We wouldn't want the winos and crackheads to give us low ratings, and take their business elsewhere, because then we might be stuck caring for patients with actual emergencies, and where's the challenge in that?

You sing those blues loud and proud, and tell the Pollyannas to come walk a shift in your shoes before they pop off about giving the profession a bad rep.

Fairytales are for kids. Nursing is for grown-ups. And on the best day, it's bone-wearyingly soul-crushingly hard, or you're probably not doing it right.

hoodnurse said...

Indeed. Not to mention all the self-hate that comes with the lie that all the manipulation and aggression can just be fixed if you just communicate therapeutically enough!

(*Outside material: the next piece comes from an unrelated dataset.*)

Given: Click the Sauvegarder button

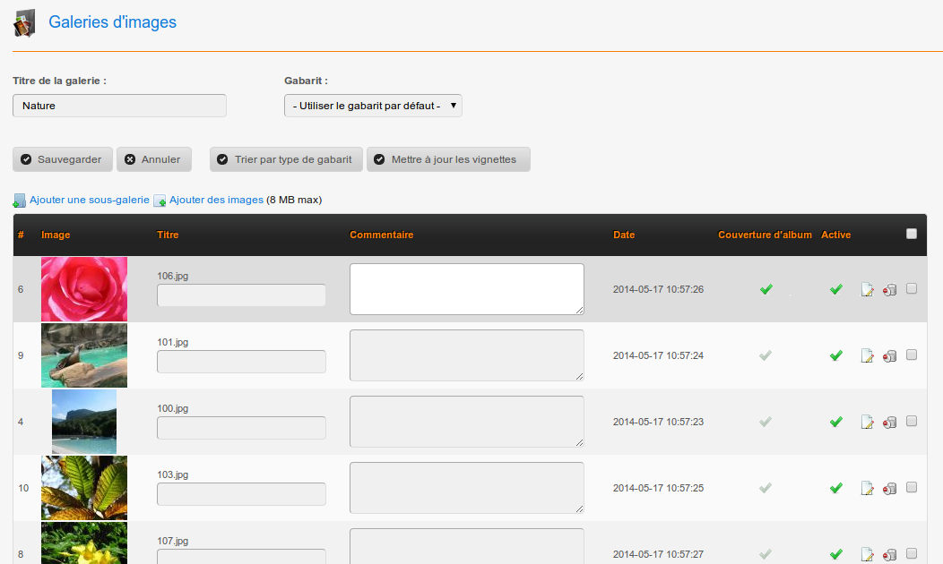Looking at the screenshot, I should click(63, 159).
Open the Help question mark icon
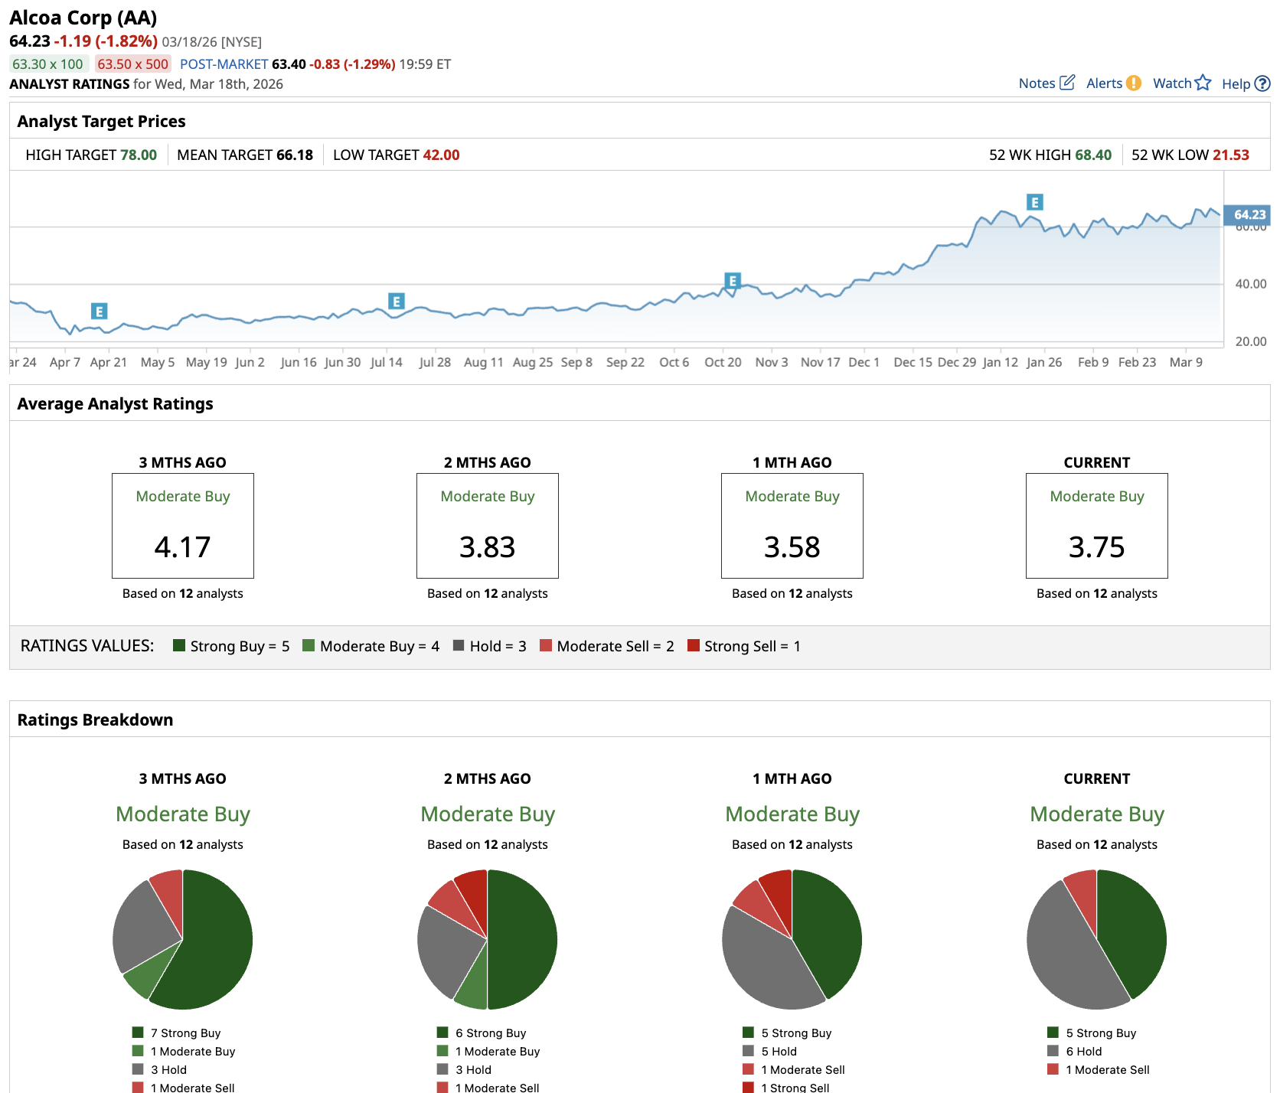Viewport: 1280px width, 1093px height. 1262,83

I just wish someone had even once mentioned that, oh, BTW, there is a whole culture of lying assholes out there who will try to abuse and take advantage of you, so I wouldn't have had the guilt associated with making that realization on my own. Except the people who teach are often the ones that couldn't deal with the profession in the first place, so....

NNR said...

I get bagged on all the time about my blog and tweets. "You need to be a good nurse online too," someone said. What does that even mean? I should lie? I resent too the implication that bloggers who discuss the less savory aspects of nursing are bringing down the profession somehow. Oh, I'm sorry. I forgot that sun should shine out of my ass all the time. The public does not know how impossible it is for that to happen. And if you try to tell them, they go "ewwww." And don't get me started with other nurses who tell me what a bad nurse I am just from reading my blog. Seriously? Now that right there is totally bringing down the profession, IMHO.

krystina said...

We keep getting more and more ridiculous-er stuff to do. Like I just heard that now we get to chart and count the carbs a patient eats. Because the kitchen can't bother to serve a limited amount of carbs to our diabetic patients, we get to be a dietician too. Besides of counting pees and poops and breaths and crap, now I have to count carbs.

Fibril_late said...

I guess I've been a bad nurse too, for writing about the underside of nursing for the past 20 years. My local AACN Chapter told me I was bad, because I seemed to have such a negative view of hospital life and all the crazy people we deal with. We Nurse bloggers, are the journalists of truth!